Ах, какой образ нашел поэт: «В перстнях рос туманная трава»! И этот земной образ соединен незримой паутинкой печали с пролетающими журавлями, а значит и с небом. Гармонию-то поэт и находит в соединении земного и небесного. И стихи его гармоничны, что не так уж часто встретишь в творениях современных авторов, увлекающихся чисто формальной стороной стиха.

Евгений Юшин тонко чувствует состояние природы и соотносит его с состоянием своей души, позволяет природе перелить в нее излишки накопленных благ, пополняя силы. И образы поэт находит яркие, не затертые от частого употребления: «Рыжею шерстью сосновых иголок // Штопает август дорогу и дом».

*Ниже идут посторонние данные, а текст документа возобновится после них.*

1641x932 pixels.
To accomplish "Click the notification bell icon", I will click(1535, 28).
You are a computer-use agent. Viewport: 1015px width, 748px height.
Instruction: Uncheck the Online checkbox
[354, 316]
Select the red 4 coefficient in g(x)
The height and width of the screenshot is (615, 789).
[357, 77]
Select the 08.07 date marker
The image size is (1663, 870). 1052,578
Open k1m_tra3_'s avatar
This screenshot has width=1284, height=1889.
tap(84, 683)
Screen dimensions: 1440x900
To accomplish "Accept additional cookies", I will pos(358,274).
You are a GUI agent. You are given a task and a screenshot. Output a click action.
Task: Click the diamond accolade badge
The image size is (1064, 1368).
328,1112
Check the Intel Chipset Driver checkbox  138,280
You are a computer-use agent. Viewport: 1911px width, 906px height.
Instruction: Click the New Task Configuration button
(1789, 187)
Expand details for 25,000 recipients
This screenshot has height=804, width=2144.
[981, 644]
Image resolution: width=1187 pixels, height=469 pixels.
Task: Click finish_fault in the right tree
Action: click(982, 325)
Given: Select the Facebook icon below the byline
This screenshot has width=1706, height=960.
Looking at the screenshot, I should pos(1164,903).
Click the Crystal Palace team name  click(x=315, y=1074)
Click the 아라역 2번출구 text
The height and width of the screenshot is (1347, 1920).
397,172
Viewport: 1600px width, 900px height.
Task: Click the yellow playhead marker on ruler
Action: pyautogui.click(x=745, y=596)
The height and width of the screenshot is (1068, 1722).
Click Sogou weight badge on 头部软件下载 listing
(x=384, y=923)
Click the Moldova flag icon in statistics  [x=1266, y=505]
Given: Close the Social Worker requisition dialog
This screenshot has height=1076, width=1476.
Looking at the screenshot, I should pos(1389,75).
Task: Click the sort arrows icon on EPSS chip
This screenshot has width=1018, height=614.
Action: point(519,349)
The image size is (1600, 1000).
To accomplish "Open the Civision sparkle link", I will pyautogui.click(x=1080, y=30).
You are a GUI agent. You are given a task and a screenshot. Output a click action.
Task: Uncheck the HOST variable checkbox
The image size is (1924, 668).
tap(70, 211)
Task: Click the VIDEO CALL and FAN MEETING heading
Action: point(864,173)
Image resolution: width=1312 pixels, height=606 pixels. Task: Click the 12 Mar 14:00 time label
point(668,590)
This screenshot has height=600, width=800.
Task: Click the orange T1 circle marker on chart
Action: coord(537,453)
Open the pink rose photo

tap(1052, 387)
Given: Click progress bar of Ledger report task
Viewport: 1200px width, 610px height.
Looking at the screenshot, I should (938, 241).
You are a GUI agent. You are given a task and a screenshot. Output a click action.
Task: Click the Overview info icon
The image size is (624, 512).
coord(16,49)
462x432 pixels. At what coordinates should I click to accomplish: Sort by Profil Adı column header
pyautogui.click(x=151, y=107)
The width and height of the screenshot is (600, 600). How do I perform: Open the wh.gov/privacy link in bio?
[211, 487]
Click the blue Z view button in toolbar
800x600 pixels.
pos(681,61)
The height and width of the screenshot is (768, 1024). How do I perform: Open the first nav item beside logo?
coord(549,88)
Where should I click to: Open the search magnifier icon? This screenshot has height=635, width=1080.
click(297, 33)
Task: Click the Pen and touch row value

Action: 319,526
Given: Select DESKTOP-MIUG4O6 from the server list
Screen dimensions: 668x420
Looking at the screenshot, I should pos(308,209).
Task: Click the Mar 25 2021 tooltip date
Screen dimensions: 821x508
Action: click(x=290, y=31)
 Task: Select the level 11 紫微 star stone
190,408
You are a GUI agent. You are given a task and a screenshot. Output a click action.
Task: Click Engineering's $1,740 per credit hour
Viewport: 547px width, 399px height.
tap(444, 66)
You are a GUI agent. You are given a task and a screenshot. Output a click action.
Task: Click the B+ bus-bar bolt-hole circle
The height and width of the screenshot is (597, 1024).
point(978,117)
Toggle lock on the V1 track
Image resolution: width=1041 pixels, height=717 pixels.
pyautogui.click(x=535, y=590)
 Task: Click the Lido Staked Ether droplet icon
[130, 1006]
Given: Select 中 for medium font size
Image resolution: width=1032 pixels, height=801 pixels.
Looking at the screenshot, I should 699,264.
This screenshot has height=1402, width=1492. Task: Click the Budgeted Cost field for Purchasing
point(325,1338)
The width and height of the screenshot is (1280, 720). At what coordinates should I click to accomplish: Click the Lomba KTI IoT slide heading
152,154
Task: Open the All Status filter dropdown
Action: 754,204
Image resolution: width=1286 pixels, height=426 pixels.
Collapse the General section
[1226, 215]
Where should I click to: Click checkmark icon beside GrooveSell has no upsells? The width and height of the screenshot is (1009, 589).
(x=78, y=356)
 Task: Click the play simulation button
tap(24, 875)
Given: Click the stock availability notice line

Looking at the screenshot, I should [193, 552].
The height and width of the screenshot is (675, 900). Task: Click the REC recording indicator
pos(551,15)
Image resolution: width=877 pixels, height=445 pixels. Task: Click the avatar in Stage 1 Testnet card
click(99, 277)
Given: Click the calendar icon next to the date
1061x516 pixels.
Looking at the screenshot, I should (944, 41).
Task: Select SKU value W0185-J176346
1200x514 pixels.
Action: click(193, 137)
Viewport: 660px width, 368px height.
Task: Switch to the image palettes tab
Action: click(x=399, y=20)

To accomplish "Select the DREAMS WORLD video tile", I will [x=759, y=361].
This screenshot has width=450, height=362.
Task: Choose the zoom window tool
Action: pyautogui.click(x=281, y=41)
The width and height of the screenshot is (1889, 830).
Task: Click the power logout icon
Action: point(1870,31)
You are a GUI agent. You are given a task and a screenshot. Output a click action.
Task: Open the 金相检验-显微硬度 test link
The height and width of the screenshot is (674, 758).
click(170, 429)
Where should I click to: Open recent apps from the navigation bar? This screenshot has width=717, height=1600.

Поэт любит и помнит своих земляков, они для него родные люди. В них поэту дорого все:

Здесь люди красивы, как вольного неба размах,
Но взоры неспешны: душа не откроется сразу.
И девушки царственно носят озера в глазах,
А парни задумчивы, как мускулистые вязы.

И снова идут зримые, свежие образы, да какие!

Туманы буксуют на волнах коричневой Пры.
Лещи из густых омутов зеркала поднимают.

Или:

И спелое яблоко глухо в траву упадет,
И старый баян замолчит, пожимая плечами.

Такие стихи очищают душу, наполняют ее каким-то ностальгическим светом, напоминая нам о бренности нашей жизни и вечности природы.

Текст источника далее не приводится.